Task input:

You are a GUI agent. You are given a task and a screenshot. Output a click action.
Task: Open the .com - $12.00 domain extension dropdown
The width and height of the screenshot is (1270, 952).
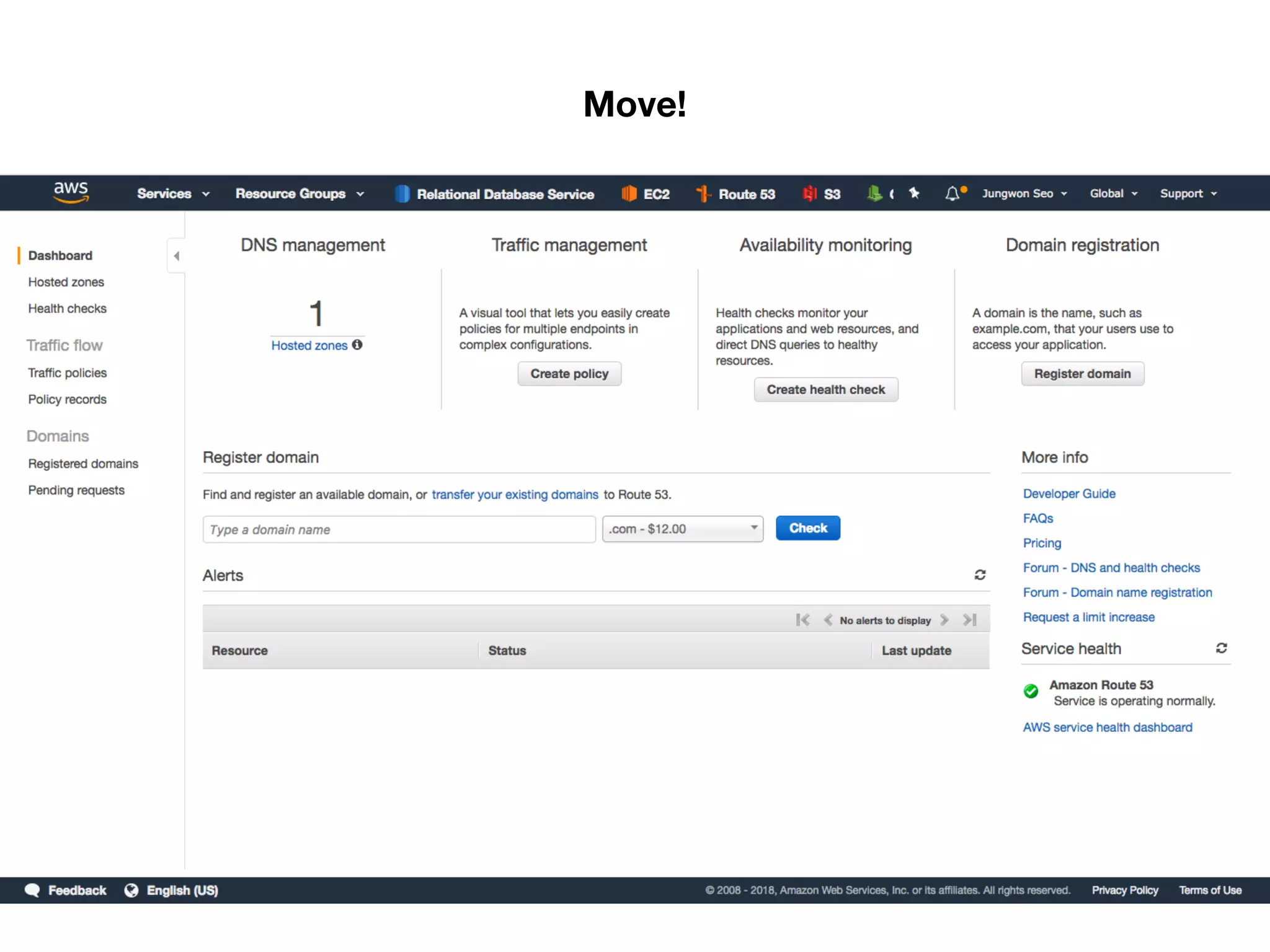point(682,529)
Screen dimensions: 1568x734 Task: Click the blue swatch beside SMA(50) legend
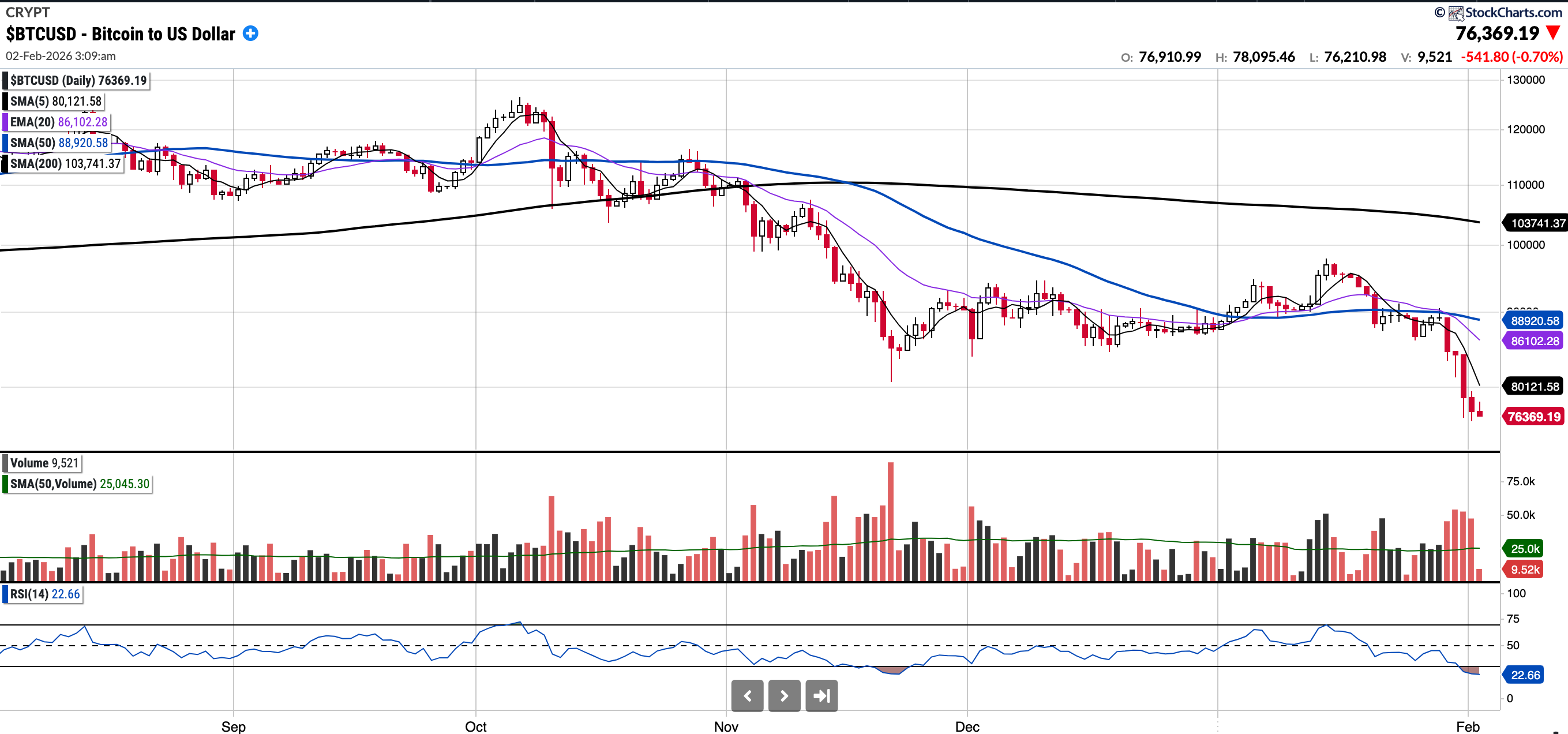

Problem description: Copy out the listing above in full and keep the pictures out.

Exercise response:
You are a GUI agent. You are given a task and a screenshot. Output a click action.
Task: Open the .com - $12.00 domain extension dropdown
The width and height of the screenshot is (1270, 952).
point(682,529)
Screen dimensions: 1568x734 Task: Click the blue swatch beside SMA(50) legend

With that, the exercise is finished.